The Tarantula Nebula is located in the constellation Goldfish and belongs to the Large Magellanic Cloud, a dwarf galaxy - a satellite of the Milky Way. This image is based on data compiled by Spitzer since 2003; however, most of it was received in February and September 2019.
“We chose the Tarantula Nebula as one of the first targets because we knew that this way we could show the full scope of the telescope's capabilities. There are many interesting dusty structures in this region, and active processes of star formation are underway. In these locations, infrared labs can see things that cannot be seen at other wavelengths,”says Michael Werner, one of the Spitzer mission's curators.
Infrared rays are invisible to the human eye, but some IR waves can penetrate clouds of dust and gas, that is, to do something that ordinary visible light is not capable of. This is why astrophysicists use infrared observations to study the formation of stars.

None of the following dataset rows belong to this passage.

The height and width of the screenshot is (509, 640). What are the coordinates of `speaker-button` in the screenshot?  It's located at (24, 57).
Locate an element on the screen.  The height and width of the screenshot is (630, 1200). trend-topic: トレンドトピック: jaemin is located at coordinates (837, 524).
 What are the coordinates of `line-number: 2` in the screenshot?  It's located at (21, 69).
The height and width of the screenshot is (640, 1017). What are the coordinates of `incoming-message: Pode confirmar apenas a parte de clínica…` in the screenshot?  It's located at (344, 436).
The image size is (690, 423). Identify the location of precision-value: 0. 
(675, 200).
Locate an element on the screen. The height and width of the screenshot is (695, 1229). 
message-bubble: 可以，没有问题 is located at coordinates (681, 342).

In the Tarantula Nebula, there is just one such region - the star cluster R136. In it, massive stars form very close to each other and at a much faster rate than in the rest of the galaxy. R136, an area with a radius of only 9 trillion kilometers, contains more than 40 massive stars, each at least 50 times more massive than the Sun.
NASA said goodbye to Spitzer on January 22, 2020. The telescope will finally complete its work on January 30, 2020. The duration of his mission was 15.5 years.
Supernova 1987A and star-forming cluster R136 are noted in this image.